Lauren Woolstencroft, Canadian alpine skier, eight-time Paralympic gold medallist

Participation and interest in sports for people with disabilities have increased exponentially over the last 70 years. Since the first formal competition in 1948, with only 16 competitors at the Stoke Mandeville Games, the Paralympic Games has become the third-biggest sporting event in the world. At the Rio 2016 Summer Paralympic Games, 4328 athletes from 159 countries competed in 22 sports in front of over two million spectators, and the International Paralympic Committee’s (IPC) digital media activities engaged close to one billion people.

In this chapter we:

  • provide a brief history of sport for people with disabilities

  • discuss the importance of physical activity for the health of people with disabilities

  • outline the classification system that promotes fair competition among persons with varied types of disabilities

  • review the epidemiology of injury and illness at both the Summer and Winter Paralympic Games, and discuss important medical issues for Paralympic athletes

  • discuss anti-doping in Paralympic sport

  • highlight some key considerations for travelling with teams of athletes with disability.

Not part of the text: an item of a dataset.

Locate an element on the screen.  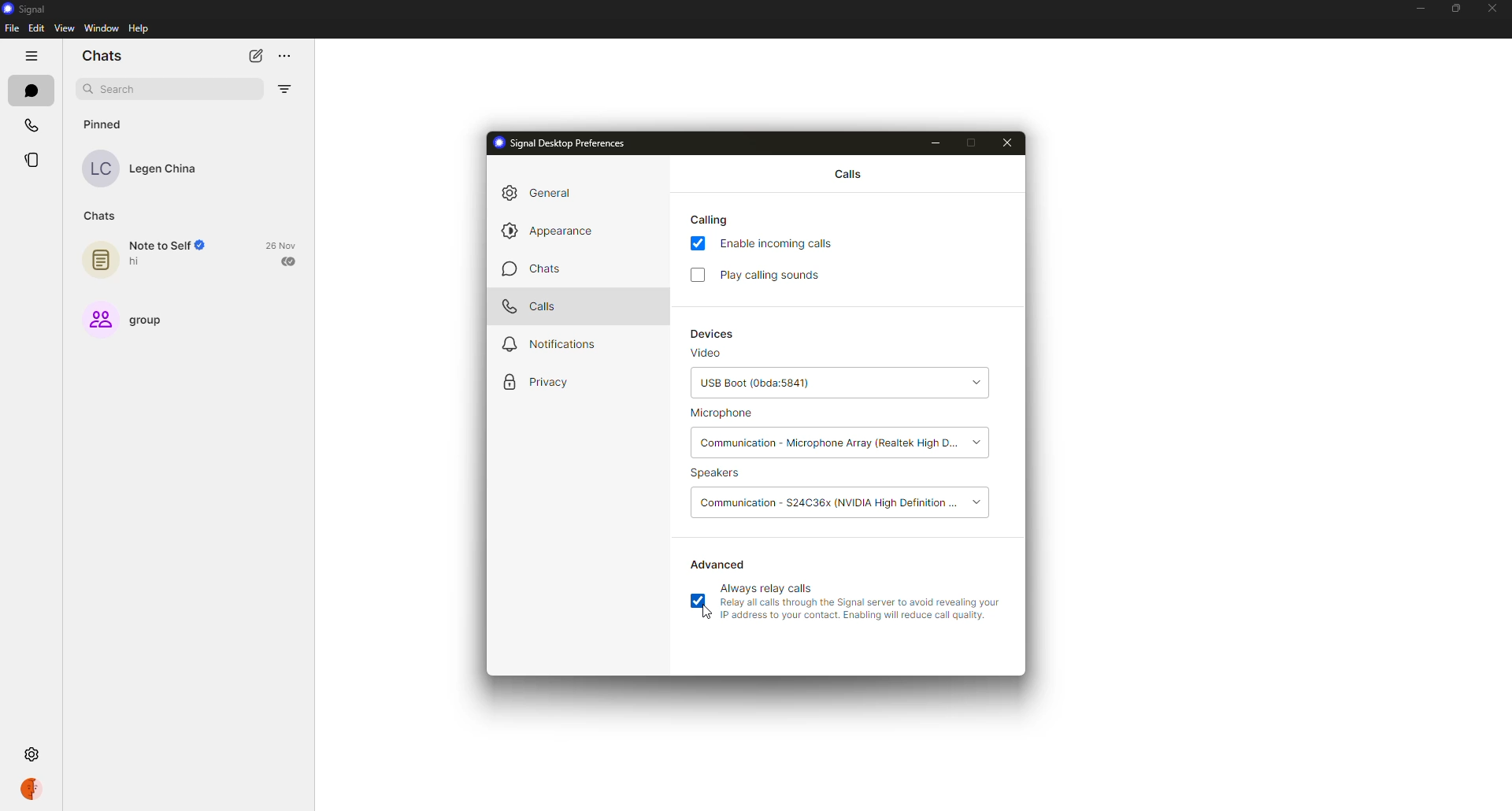
advanced is located at coordinates (719, 564).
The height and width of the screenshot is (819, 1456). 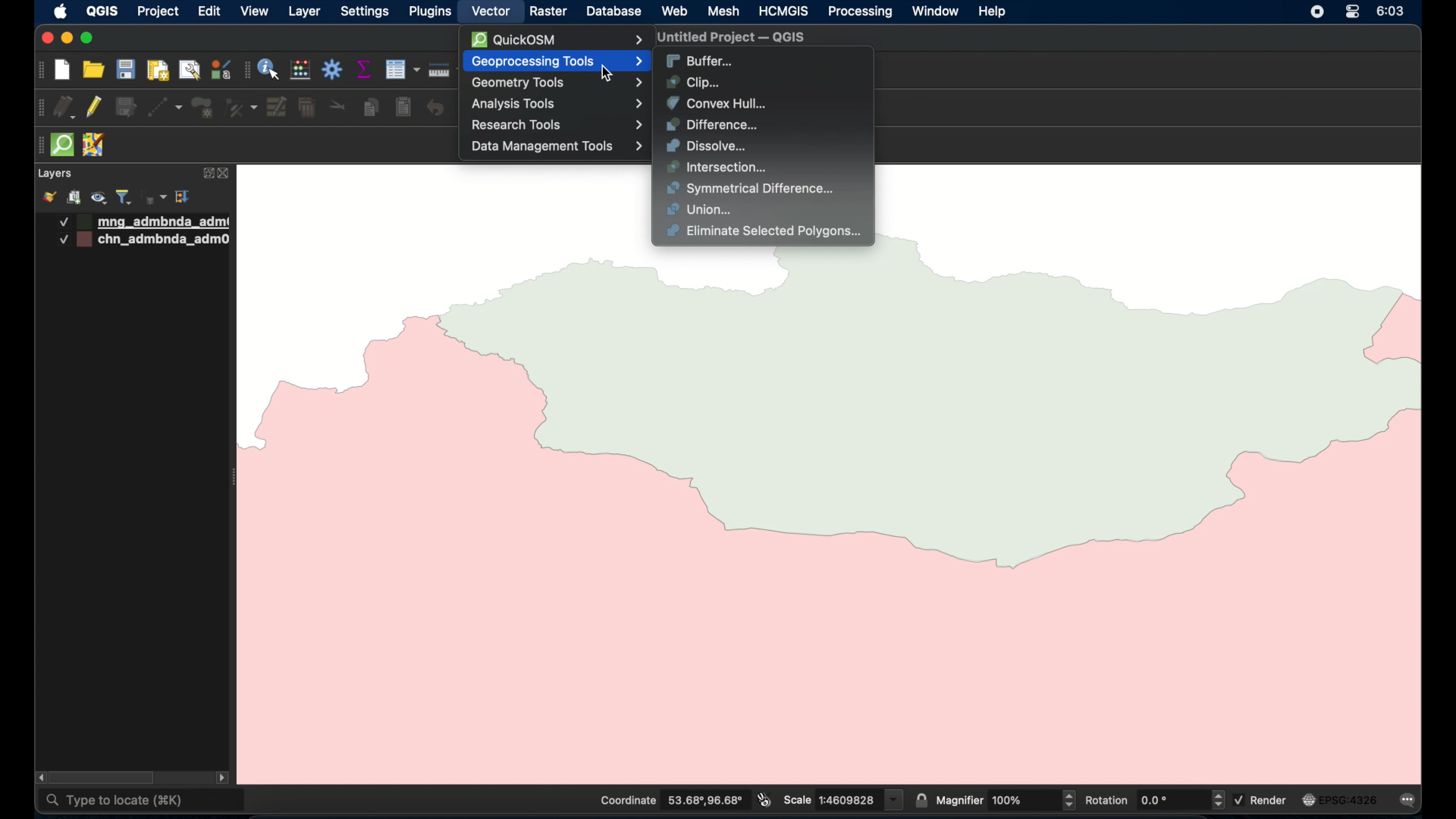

People with disabilities have participated in sport in at least a limited, unstructured way for more than 100 years. In 1944, Dr Ludwig Guttmann introduced sporting activity as part of the rehabilitation process for those with spinal cord injury at the Spinal Injuries Unit at Stoke Mandeville Hospital in England. On the opening day of the 1948 Olympic Games in London, Guttmann arranged an archery contest between two spinal injury units on the lawns of the hospital. Thus began the Stoke Mandeville Games. Four years later a team of Dutch ex-servicemen joined the competition and the International Stoke Mandeville Games were founded.

Guttmann believed that ‘by restoring activity in mind and body—by instilling self-respect, self-discipline, a competitive spirit and comradeship—sport develops mental attitudes that are essential for social reintegration’.1 With time, athletics, swimming, table tennis and basketball increased the diversity of opportunities for people with disabilities. In 1960, the International Stoke Mandeville Games were held in Rome after the Olympic Games, and this launched the plan to hold these quadrennial games in the Olympic Games host city where possible. Between 1976 and 1980, opportunities for athletes with vision impairment, limb deficiencies and athletes with cerebral palsy were added to the program. Subsequently, athletes with a more diverse range of physical impairments and athletes with intellectual impairment were also included.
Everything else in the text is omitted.